Starbucks to close 600 US outlets

Move comes as car makers announce lowest sales in 15 years in double blow to economy.

Starbucks coffee barista US economy slowdown
Starbucks shares rose by almost five per cent after the news [Reuters]

Valerie O’Neil, a Starbucks spokesperson, said most of the employees affected by the cuts would be moved to nearby shops, but that she did not know exactly how many jobs would be lost.

Peter Bocian, Starbucks chief financial officer, said the decision to make the cuts should improve the company’s domestic profitability.

Boyce Watkins, a US economic expert, told Al Jazeera that Starbucks had expanded rapidly and felt it could do no wrong in the market.

Howevr, in reality it was not able to maintain its high growth and the company’s move to concentrate on profits and not market dominance was the right one. 

Founder returns

In January, Starbucks brought back Howard Schultz, the company’s founder and chief executive, to turn around the company.

Schultz targeted 100 stores for closure – a number that grew by 500 when firm plans were announced on Tuesday.

He has also ended plans for opening new outlets and shifted the company’s most ambitious expansion efforts to international markets.

Starbucks said the 600 shops were either unprofitable now or were not expected to meet future profit levels.

All of the targeted units are close to another Starbucks outlets, Bocian said.

“This is validating some of the critics who said they were opening stores too close to one another,” said James Walsh, an analyst at Coldstream Capital Management, a Starbucks investor.

Auto slump

undefined
GM said its US sales fell sharply
in June [EPA]

US car sales fell to 1,189,000 in June down 13 per cent, according to a report by Autodata, a market research firm.

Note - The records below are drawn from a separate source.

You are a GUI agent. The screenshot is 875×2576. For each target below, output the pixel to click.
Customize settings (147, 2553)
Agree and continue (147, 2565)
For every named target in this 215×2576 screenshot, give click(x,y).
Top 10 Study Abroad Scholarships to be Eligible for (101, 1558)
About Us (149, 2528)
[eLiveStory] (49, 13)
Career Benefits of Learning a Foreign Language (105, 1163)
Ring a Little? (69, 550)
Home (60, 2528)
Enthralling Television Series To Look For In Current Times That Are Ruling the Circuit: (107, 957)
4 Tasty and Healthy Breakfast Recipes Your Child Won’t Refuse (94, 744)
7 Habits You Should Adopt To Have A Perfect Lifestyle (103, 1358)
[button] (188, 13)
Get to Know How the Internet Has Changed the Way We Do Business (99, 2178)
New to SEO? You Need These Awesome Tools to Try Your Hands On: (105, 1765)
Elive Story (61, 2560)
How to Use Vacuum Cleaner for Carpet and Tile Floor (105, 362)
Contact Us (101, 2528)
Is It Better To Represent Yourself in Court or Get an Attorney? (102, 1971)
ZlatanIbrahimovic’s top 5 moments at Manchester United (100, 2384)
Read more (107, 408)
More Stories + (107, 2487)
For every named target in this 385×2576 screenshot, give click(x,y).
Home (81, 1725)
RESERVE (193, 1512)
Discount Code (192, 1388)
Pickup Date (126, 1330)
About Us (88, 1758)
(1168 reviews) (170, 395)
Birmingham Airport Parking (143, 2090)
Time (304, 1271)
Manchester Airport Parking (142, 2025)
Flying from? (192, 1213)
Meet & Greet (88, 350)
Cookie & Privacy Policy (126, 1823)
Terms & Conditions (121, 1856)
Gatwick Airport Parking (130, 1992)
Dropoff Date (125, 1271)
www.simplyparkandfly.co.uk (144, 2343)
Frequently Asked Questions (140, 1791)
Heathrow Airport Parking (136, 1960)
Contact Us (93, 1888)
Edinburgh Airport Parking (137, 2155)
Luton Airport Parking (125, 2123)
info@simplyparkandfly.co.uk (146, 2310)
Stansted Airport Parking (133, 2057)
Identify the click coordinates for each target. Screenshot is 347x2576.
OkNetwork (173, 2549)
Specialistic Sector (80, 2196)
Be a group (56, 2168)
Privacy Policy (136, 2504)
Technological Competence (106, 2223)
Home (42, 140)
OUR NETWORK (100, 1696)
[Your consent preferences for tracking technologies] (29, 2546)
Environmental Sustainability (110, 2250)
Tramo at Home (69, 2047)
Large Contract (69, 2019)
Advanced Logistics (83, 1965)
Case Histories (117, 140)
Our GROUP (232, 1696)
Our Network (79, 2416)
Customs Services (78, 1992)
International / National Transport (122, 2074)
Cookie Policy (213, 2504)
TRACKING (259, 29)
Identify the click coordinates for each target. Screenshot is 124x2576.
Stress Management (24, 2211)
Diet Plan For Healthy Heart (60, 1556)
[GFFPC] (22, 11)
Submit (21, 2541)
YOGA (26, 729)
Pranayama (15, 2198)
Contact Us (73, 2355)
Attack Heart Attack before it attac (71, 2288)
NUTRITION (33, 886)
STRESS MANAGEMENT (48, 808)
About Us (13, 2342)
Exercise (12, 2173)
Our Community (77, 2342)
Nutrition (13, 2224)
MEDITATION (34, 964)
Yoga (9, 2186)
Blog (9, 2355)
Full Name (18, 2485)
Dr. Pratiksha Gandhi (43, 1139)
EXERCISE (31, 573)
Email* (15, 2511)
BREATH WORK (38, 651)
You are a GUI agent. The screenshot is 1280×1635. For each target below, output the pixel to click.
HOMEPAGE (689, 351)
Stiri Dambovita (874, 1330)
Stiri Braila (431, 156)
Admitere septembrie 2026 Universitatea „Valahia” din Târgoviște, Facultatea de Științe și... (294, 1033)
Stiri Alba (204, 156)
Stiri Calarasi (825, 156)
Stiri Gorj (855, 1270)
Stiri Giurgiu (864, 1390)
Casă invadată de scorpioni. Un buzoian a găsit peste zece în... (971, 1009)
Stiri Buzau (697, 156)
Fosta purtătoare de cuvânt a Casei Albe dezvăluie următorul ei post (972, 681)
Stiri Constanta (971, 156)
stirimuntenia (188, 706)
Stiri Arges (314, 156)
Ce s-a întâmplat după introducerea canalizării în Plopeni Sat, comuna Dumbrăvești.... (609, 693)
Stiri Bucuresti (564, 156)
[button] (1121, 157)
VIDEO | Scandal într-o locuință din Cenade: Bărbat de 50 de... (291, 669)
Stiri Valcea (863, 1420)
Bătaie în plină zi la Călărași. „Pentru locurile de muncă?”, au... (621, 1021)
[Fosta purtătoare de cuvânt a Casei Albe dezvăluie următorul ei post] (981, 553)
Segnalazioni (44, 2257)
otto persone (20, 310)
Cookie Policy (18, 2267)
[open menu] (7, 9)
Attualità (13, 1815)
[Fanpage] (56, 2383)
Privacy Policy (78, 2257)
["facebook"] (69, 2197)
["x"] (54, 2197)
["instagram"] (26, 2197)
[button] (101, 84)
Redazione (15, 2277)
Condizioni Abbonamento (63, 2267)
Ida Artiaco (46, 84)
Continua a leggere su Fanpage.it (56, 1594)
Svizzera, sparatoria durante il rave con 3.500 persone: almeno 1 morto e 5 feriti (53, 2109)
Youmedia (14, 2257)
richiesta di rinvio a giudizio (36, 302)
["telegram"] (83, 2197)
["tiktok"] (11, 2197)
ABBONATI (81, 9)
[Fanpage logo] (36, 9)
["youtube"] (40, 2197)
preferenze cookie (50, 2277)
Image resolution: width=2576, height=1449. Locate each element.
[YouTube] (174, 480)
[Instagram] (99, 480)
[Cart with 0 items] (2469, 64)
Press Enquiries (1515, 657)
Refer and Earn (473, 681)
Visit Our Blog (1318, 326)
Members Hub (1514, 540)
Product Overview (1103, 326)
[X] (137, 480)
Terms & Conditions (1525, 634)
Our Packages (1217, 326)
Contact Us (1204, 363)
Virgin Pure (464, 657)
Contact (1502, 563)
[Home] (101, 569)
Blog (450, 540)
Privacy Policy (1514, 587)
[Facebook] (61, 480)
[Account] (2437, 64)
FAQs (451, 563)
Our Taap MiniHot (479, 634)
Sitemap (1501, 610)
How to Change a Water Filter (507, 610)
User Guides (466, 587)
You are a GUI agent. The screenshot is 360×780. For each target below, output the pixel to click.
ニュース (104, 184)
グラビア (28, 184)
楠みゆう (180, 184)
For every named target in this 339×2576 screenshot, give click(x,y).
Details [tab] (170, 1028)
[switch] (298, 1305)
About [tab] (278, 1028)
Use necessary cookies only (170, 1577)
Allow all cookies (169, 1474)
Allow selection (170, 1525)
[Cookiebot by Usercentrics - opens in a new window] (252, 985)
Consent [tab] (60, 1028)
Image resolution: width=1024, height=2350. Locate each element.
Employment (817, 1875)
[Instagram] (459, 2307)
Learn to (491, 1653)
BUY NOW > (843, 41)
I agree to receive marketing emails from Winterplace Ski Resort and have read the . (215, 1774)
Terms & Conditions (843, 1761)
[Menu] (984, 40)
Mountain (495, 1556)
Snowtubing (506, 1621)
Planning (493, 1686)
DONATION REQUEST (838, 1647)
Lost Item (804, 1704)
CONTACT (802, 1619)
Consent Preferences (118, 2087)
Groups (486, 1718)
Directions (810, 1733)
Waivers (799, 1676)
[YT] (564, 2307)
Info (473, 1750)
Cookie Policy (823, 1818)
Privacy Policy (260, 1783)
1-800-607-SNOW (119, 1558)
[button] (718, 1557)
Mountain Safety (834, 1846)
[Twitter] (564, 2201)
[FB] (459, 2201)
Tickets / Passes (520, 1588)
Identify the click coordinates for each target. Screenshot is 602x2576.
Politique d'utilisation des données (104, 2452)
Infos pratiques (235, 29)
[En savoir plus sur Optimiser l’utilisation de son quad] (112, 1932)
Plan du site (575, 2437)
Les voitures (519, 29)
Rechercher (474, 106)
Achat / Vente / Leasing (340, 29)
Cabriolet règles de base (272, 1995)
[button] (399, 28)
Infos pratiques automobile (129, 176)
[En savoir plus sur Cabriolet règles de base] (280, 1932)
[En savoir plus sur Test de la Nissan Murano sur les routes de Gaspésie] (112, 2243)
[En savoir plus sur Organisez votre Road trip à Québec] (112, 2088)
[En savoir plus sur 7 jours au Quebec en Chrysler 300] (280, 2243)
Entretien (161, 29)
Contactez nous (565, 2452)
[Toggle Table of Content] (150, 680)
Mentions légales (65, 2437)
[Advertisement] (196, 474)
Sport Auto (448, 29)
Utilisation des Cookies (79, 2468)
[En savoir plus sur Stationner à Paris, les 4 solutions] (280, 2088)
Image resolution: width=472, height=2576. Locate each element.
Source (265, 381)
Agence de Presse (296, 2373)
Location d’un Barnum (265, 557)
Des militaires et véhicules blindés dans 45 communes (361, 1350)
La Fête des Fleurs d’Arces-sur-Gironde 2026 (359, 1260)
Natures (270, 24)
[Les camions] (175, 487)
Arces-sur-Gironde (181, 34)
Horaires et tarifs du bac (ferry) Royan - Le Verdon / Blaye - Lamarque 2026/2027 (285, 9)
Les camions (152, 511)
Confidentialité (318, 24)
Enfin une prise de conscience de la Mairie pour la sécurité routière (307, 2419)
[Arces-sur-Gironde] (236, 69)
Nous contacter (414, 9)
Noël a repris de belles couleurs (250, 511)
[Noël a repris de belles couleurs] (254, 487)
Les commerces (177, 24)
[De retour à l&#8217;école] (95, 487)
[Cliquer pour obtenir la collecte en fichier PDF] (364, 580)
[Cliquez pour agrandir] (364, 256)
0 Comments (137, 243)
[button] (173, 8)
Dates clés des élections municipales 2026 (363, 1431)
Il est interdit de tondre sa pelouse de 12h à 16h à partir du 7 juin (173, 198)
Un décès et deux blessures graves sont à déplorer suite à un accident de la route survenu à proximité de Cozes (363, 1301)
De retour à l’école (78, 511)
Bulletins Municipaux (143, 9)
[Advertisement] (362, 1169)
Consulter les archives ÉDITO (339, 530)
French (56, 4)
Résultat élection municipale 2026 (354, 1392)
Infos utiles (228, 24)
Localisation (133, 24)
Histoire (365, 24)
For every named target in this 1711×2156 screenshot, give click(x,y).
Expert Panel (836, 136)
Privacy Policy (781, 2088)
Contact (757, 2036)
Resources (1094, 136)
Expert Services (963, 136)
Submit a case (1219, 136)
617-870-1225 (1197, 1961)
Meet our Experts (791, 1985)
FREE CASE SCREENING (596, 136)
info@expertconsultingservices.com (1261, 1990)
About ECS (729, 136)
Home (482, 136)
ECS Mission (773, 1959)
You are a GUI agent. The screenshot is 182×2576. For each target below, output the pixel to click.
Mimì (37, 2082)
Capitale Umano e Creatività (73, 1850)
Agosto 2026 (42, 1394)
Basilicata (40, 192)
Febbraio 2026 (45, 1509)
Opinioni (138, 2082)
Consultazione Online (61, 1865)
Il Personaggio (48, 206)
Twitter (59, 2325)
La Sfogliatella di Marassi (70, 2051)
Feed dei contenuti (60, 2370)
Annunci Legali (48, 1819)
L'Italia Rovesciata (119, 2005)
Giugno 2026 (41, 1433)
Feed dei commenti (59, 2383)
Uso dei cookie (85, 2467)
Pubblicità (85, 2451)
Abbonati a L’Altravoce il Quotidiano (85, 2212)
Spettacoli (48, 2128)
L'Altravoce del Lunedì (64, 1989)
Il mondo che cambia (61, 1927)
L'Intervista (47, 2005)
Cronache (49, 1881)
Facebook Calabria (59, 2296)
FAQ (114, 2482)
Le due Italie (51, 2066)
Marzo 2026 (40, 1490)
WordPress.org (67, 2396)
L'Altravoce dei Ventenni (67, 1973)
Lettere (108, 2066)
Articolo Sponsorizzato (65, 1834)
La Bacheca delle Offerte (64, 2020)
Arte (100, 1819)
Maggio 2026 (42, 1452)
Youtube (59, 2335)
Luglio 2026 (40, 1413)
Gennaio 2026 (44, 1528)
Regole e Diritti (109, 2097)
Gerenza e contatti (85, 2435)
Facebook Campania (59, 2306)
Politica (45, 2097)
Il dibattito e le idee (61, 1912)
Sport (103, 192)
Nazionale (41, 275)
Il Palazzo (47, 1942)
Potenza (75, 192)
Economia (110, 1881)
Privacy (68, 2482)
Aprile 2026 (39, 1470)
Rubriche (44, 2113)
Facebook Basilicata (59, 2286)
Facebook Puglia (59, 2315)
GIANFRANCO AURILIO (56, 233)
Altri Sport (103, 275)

“The four-dollar (per gallon) gasoline, the recession in housing and a collapse in consumer confidence has kept people sitting on their hands,” said David Healy, an analyst at Burnham Securities.

“It’s the worst possible situation for the industry, because not only are sales slow but you have a mix problem where the profitable vehicles like the SUVs (sports utility vehicles) are hard to give away and they can’t build enough of the small fuel-efficient vehicles.”

General Motors, the largest US car maker, said its US sales fell 18.5 per cent in June to 265,937, holding off a challenge from Toyota, a Japanese firm, in the domestic market.

Adjusted for selling days, the decline was 8.3 per cent, the company said.

Toyota reported a 21.4 per cent drop in US sales or 11.5 per cent adjusted for number of sales days in June.

The US remains on the edge of recession after being hit by an international credit crunch and a housing slump sparked by the subprime mortage crisis.